--- HOW TO COMPLETE THIS TASK ---
Identify all lines below that hold "will" and collect them.

Stored records:
──────

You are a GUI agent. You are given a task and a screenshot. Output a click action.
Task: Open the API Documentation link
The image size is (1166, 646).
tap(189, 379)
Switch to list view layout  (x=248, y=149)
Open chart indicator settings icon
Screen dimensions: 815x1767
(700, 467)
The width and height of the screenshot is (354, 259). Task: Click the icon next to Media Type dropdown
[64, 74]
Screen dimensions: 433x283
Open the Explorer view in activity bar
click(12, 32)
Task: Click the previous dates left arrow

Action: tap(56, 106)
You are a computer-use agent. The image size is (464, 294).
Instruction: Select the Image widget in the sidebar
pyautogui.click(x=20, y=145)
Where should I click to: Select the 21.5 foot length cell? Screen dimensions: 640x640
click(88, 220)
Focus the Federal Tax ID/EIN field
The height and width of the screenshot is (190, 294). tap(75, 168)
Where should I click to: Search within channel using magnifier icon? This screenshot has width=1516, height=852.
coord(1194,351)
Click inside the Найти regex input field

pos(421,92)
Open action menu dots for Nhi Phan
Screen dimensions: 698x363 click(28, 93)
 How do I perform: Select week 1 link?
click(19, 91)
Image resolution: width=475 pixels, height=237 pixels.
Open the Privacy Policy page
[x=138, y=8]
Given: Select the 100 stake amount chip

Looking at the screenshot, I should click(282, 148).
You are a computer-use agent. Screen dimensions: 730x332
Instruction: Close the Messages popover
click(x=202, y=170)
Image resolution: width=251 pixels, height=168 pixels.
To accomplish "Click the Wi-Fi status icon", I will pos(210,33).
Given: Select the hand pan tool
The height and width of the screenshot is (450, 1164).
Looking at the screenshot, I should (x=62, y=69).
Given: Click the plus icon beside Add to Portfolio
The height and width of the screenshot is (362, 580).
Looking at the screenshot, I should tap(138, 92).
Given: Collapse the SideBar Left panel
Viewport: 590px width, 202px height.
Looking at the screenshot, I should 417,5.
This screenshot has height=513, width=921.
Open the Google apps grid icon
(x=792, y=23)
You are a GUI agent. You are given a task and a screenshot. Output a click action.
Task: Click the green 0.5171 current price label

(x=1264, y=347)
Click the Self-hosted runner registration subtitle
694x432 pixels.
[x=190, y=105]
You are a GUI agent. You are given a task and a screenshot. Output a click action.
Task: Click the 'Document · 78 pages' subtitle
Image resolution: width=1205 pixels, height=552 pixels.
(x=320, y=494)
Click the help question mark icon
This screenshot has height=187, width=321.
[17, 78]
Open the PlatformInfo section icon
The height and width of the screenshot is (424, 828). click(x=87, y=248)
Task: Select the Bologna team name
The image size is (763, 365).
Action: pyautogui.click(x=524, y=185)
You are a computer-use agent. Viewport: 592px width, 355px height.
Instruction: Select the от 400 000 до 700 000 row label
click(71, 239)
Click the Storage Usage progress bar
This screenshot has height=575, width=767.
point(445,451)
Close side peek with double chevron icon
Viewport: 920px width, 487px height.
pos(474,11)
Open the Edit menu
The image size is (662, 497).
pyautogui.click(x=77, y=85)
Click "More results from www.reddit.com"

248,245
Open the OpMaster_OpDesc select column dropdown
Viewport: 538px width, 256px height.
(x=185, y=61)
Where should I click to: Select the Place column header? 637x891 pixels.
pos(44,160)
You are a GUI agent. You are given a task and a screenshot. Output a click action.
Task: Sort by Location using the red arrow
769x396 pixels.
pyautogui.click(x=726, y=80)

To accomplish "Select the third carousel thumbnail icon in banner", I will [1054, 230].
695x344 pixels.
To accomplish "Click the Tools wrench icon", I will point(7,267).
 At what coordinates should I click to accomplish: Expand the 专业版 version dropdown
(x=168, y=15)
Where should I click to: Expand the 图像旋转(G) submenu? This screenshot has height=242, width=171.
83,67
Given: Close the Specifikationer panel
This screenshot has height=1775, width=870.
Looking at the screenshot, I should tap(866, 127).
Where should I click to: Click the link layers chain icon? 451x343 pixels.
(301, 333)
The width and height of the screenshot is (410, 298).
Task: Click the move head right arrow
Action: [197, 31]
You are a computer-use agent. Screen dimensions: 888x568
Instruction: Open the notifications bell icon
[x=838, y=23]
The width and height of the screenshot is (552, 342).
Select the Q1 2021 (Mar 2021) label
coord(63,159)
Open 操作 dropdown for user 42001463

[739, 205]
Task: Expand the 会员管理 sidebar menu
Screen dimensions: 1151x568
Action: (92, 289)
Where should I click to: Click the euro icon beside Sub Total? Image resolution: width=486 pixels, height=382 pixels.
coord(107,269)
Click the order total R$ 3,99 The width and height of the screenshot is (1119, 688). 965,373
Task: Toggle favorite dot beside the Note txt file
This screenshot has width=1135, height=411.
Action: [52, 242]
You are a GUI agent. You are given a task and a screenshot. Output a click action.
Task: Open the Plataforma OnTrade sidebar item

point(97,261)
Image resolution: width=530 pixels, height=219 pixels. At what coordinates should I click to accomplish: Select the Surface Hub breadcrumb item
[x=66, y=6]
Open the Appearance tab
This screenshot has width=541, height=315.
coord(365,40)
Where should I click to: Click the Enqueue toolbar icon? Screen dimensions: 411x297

──────

--- RESULT FOR THIS TASK ---
To accomplish "Click the Wi-Fi status icon", I will pos(210,33).
To accomplish "Select the third carousel thumbnail icon in banner", I will [1054, 230].
To accomplish "Click the Tools wrench icon", I will point(7,267).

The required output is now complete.